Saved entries

+ + + +

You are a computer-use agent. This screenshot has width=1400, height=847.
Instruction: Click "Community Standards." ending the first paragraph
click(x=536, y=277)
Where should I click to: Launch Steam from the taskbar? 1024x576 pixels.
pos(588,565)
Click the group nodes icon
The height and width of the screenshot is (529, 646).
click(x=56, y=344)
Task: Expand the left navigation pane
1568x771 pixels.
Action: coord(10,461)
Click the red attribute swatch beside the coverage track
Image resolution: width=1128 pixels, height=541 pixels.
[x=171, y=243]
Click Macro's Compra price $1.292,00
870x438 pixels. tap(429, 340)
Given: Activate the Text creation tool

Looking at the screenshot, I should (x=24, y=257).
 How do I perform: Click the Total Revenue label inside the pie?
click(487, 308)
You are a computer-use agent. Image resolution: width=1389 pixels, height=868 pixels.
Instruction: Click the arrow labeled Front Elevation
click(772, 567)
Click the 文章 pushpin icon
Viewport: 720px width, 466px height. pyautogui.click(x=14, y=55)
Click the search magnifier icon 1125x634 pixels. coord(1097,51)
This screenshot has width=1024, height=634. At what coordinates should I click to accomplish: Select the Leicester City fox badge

+ + + +

### Goal of the exercise
Every single record is to be set down again, unaltered.

### Worked solution
You are a computer-use agent. This screenshot has width=1400, height=847.
Instruction: Click "Community Standards." ending the first paragraph
click(x=536, y=277)
Where should I click to: Launch Steam from the taskbar? 1024x576 pixels.
pos(588,565)
Click the group nodes icon
The height and width of the screenshot is (529, 646).
click(x=56, y=344)
Task: Expand the left navigation pane
1568x771 pixels.
Action: coord(10,461)
Click the red attribute swatch beside the coverage track
Image resolution: width=1128 pixels, height=541 pixels.
[x=171, y=243]
Click Macro's Compra price $1.292,00
870x438 pixels. tap(429, 340)
Given: Activate the Text creation tool

Looking at the screenshot, I should (x=24, y=257).
 How do I perform: Click the Total Revenue label inside the pie?
click(487, 308)
You are a computer-use agent. Image resolution: width=1389 pixels, height=868 pixels.
Instruction: Click the arrow labeled Front Elevation
click(772, 567)
Click the 文章 pushpin icon
Viewport: 720px width, 466px height. pyautogui.click(x=14, y=55)
Click the search magnifier icon 1125x634 pixels. coord(1097,51)
This screenshot has width=1024, height=634. At what coordinates should I click to accomplish: Select the Leicester City fox badge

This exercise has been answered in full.